[Opening EXTRACTED MATERIAL section]

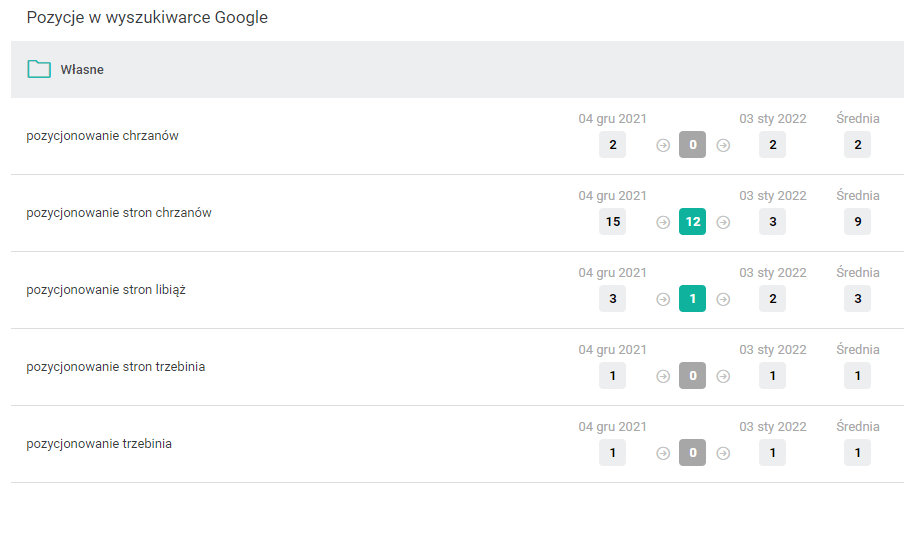The width and height of the screenshot is (904, 550).
Task: Click the arrow icon right of the green 12 badge
Action: [723, 222]
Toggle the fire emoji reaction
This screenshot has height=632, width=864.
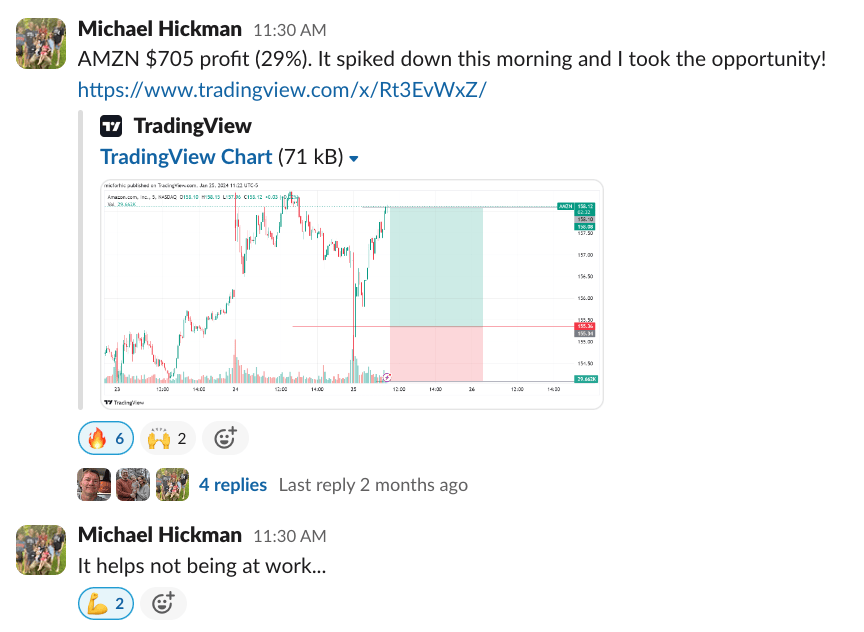click(105, 438)
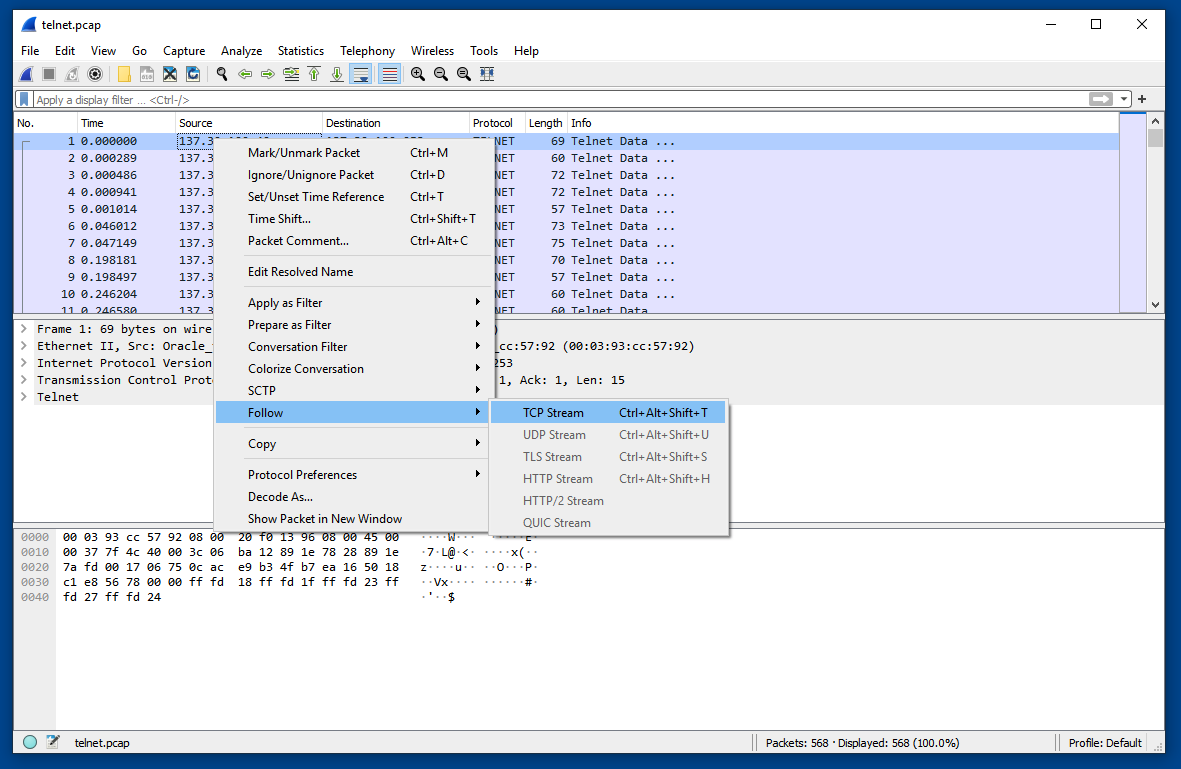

[Closing EXTRACTED MATERIAL section]

REQUIRED ACTION
Write out, word for word, the line containing "Toggle the fire emoji reaction" and each line after it to the end of the data, and nothing more. Drop the pictures.

WRITTEN RESPONSE
Toggle the fire emoji reaction
This screenshot has height=632, width=864.
click(105, 438)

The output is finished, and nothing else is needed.